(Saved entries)

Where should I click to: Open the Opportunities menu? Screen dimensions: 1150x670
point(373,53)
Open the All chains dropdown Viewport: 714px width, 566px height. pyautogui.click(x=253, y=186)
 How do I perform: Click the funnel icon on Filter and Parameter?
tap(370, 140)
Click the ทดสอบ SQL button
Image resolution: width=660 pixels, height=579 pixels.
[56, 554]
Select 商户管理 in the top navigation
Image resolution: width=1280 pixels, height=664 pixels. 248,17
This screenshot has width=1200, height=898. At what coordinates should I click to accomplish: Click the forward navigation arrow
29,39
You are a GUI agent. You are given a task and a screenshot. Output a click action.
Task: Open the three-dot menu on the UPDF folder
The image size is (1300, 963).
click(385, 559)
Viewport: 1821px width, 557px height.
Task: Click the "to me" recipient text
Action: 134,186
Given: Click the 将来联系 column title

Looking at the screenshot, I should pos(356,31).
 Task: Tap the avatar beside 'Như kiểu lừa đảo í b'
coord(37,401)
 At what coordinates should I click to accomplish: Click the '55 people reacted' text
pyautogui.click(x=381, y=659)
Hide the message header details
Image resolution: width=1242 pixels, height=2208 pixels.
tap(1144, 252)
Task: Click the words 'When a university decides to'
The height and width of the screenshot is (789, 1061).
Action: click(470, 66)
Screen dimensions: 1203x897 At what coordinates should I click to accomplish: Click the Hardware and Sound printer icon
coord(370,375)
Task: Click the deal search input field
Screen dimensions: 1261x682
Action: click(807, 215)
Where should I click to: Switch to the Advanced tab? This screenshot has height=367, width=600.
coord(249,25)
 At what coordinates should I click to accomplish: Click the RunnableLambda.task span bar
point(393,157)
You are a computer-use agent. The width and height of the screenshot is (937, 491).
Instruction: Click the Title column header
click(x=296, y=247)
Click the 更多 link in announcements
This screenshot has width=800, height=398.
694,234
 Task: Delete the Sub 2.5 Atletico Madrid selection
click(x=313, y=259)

**ACTION ITEM:** An exact copy of all the records is the expected answer.

**WORKED SOLUTION:**
Where should I click to: Open the Opportunities menu? Screen dimensions: 1150x670
point(373,53)
Open the All chains dropdown Viewport: 714px width, 566px height. pyautogui.click(x=253, y=186)
 How do I perform: Click the funnel icon on Filter and Parameter?
tap(370, 140)
Click the ทดสอบ SQL button
Image resolution: width=660 pixels, height=579 pixels.
[56, 554]
Select 商户管理 in the top navigation
Image resolution: width=1280 pixels, height=664 pixels. 248,17
This screenshot has width=1200, height=898. At what coordinates should I click to accomplish: Click the forward navigation arrow
29,39
You are a GUI agent. You are given a task and a screenshot. Output a click action.
Task: Open the three-dot menu on the UPDF folder
The image size is (1300, 963).
click(385, 559)
Viewport: 1821px width, 557px height.
Task: Click the "to me" recipient text
Action: 134,186
Given: Click the 将来联系 column title

Looking at the screenshot, I should pos(356,31).
 Task: Tap the avatar beside 'Như kiểu lừa đảo í b'
coord(37,401)
 At what coordinates should I click to accomplish: Click the '55 people reacted' text
pyautogui.click(x=381, y=659)
Hide the message header details
Image resolution: width=1242 pixels, height=2208 pixels.
tap(1144, 252)
Task: Click the words 'When a university decides to'
The height and width of the screenshot is (789, 1061).
Action: click(470, 66)
Screen dimensions: 1203x897 At what coordinates should I click to accomplish: Click the Hardware and Sound printer icon
coord(370,375)
Task: Click the deal search input field
Screen dimensions: 1261x682
Action: click(807, 215)
Where should I click to: Switch to the Advanced tab? This screenshot has height=367, width=600.
coord(249,25)
 At what coordinates should I click to accomplish: Click the RunnableLambda.task span bar
point(393,157)
You are a computer-use agent. The width and height of the screenshot is (937, 491).
Instruction: Click the Title column header
click(x=296, y=247)
Click the 更多 link in announcements
This screenshot has width=800, height=398.
694,234
 Task: Delete the Sub 2.5 Atletico Madrid selection
click(x=313, y=259)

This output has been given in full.